* _文書本文_:
########

図2は、再生インキ管理システム1の構成を示す概略図である。
【0048】
図2に示すように、再生インキ管理システム1は、再生インキ管理サーバー2と、ブランドオーナー端末3と、廃油業者端末4と、インキメーカー端末5と、印刷会社端末6と、を備える。
【0049】
再生インキ管理サーバー2は、再生インキ管理システム1の管理者又はその委託業者が管理するものである。この再生インキ管理サーバー2は、各種情報の入出力を可能とし、また、各種情報を蓄積することで、各種情報のトラッキング(追跡)を可能にする。また、再生インキ管理サーバー2は、インターネットに接続されており、ブランドオーナー端末3、廃油業者端末4、インキメーカー端末5、及び印刷会社端末6との間で通信を行う。
【0050】
ブランドオーナー端末3は、ブランドオーナー(所定の企業及び/又は所定の企業以外の別企業)が使用する端末であり、パソコン、タブレット、スマートフォン等の一般的な通信端末、又は専用の端末である。このブランドオーナー端末3は、インターネットに接続されており、再生インキ管理サーバー2との間で通信を行う。これにより、ブランドオーナー端末3は、再生インキ管理サーバー2への入力、及び再生インキ管理サーバー2が出力した情報を受信することが可能となる。

########

* _作業内容_:
1. 再生インキ管理システムの本文によると、再生インキ管理サーバー2はだれが管理するものですか。
2. 再生インキ管理システムの本文のうち「図2は、再生インキ管理システム1の構成を示す概略図である。」から「を受信することが可能となる。」までの部分を、「インターネット」を「社内ネットワーク」に置き換えたうえで改めて記してください。
3. 再生インキ管理システムの本文について、最後の文に続く次の部分を書き進めてください。

* _データ_:
########

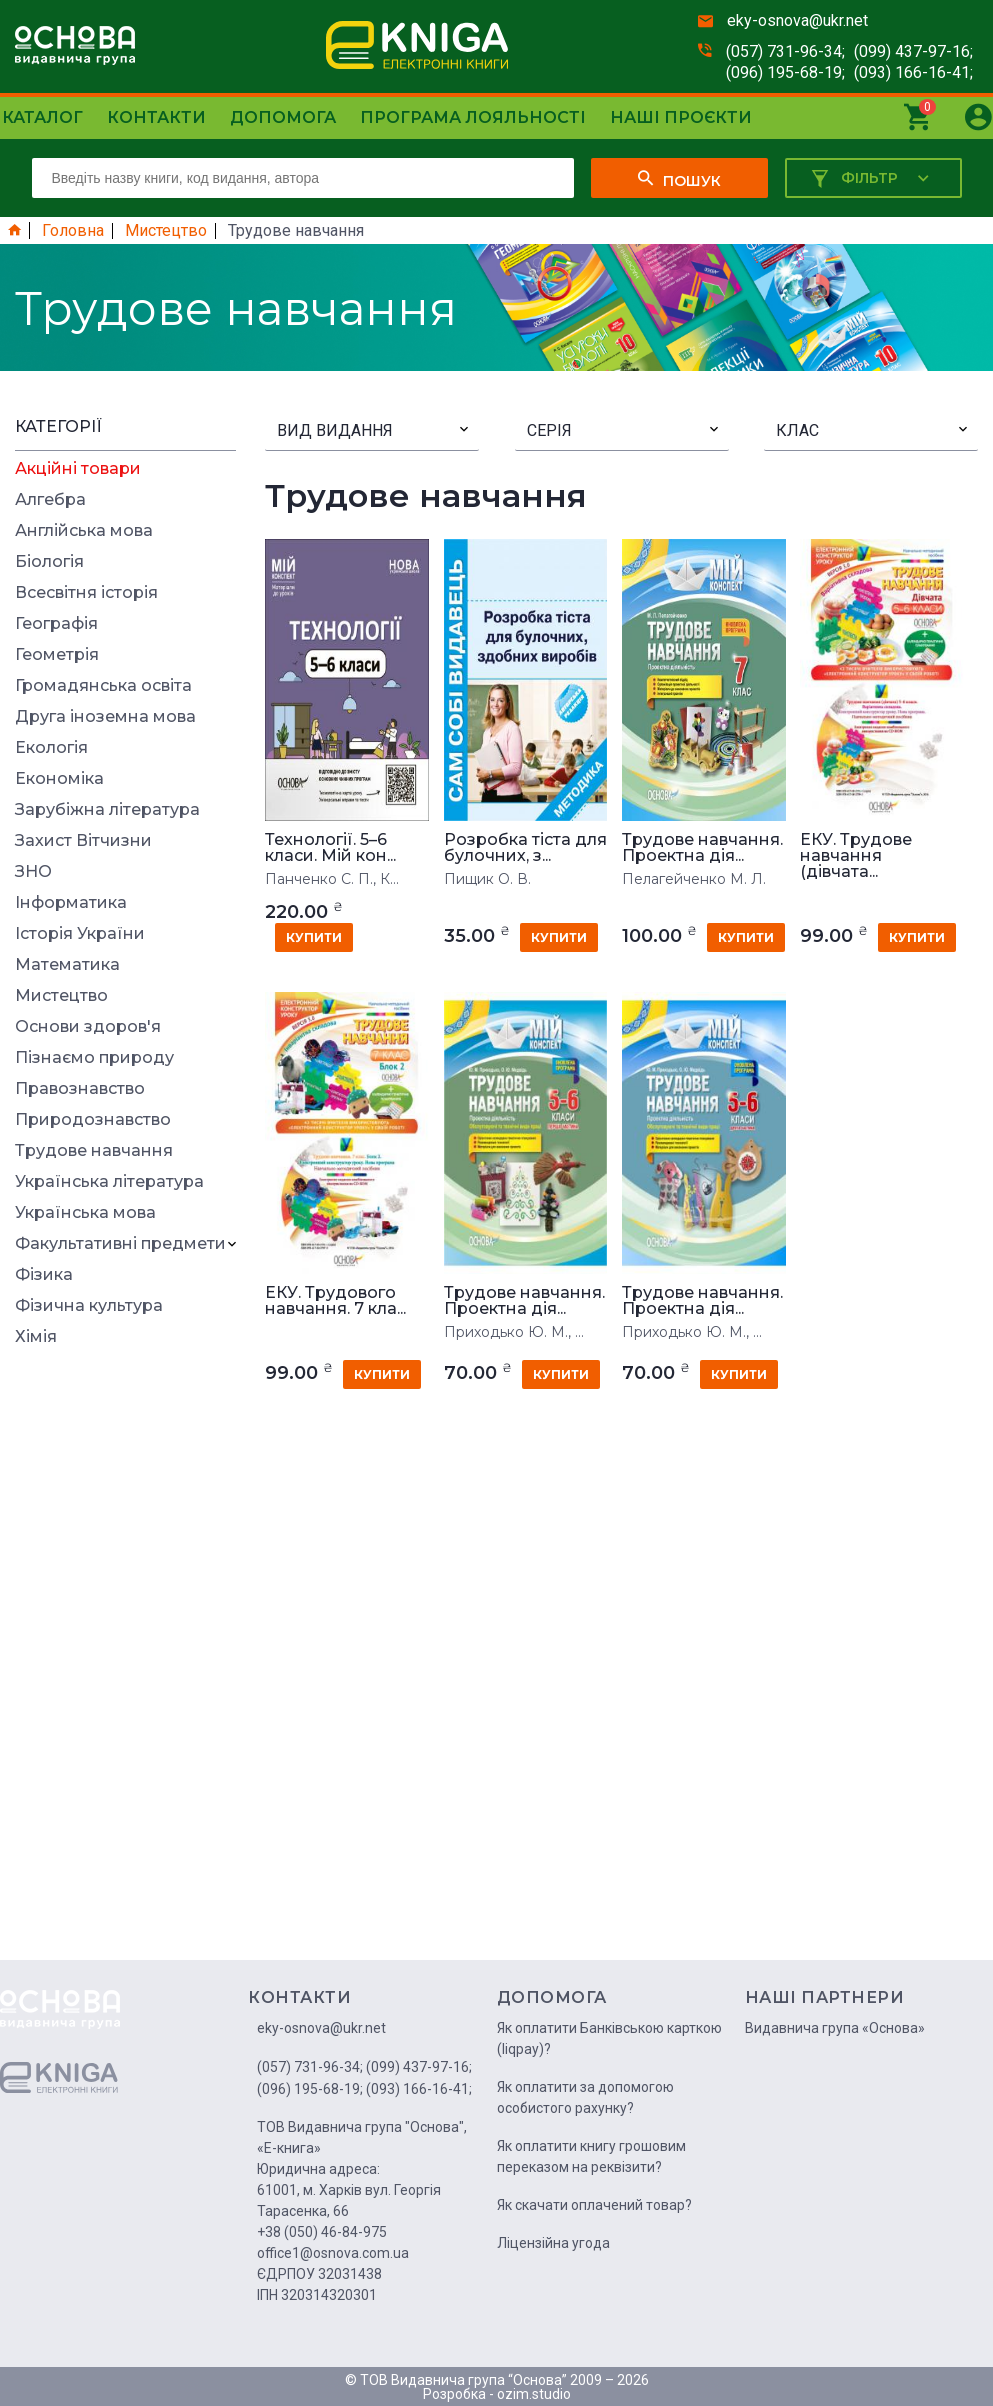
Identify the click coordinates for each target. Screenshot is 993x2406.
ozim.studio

########

* _想定される出力_:
1. 再生インキ管理システム1の管理者又はその委託業者が管理するものです。

2.
図2は、再生インキ管理システム1の構成を示す概略図である。
【0048】
図2に示すように、再生インキ管理システム1は、再生インキ管理サーバー2と、ブランドオーナー端末3と、廃油業者端末4と、インキメーカー端末5と、印刷会社端末6と、を備える。
【0049】
再生インキ管理サーバー2は、再生インキ管理システム1の管理者又はその委託業者が管理するものである。この再生インキ管理サーバー2は、各種情報の入出力を可能とし、また、各種情報を蓄積することで、各種情報のトラッキング(追跡)を可能にする。また、再生インキ管理サーバー2は、社内ネットワークに接続されており、ブランドオーナー端末3、廃油業者端末4、インキメーカー端末5、及び印刷会社端末6との間で通信を行う。
【0050】
ブランドオーナー端末3は、ブランドオーナー(所定の企業及び/又は所定の企業以外の別企業)が使用する端末であり、パソコン、タブレット、スマートフォン等の一般的な通信端末、又は専用の端末である。このブランドオーナー端末3は、社内ネットワークに接続されており、再生インキ管理サーバー2との間で通信を行う。これにより、ブランドオーナー端末3は、再生インキ管理サーバー2への入力、及び再生インキ管理サーバー2が出力した情報を受信することが可能となる。

3.
【0051】
具体的に、ブランドオーナー端末3は、所定の情報(回収する廃食用油に関する情報(店舗名、日時指定量、指定容器情報、ロット番号など)、別企業の意向に関する情報、所定の企業及び別企業の入札に関する情報、所定の再生インキについて所定の企業が所定期間内に使用する予定の量に関する情報など)を再生インキ管理サーバー2へ入力する。また、ブランドオーナー端末3は、再生インキ管理サーバー2に蓄積されている所定の情報(回収すべき所定の廃食用油の量に関する情報など)を取得して、当該所定の情報を出力する。
【0052】
廃油業者端末4は、廃油業者が使用する端末であり、パソコン、タブレット、スマートフォン等の一般的な通信端末、又は専用の端末である。この廃油業者端末4は、インターネットに接続されており、再生インキ管理サーバー2との間で通信を行う。これにより、廃油業者端末4は、再生インキ管理サーバー2への入力、及び再生インキ管理サーバー2が出力した情報を受信することが可能となる。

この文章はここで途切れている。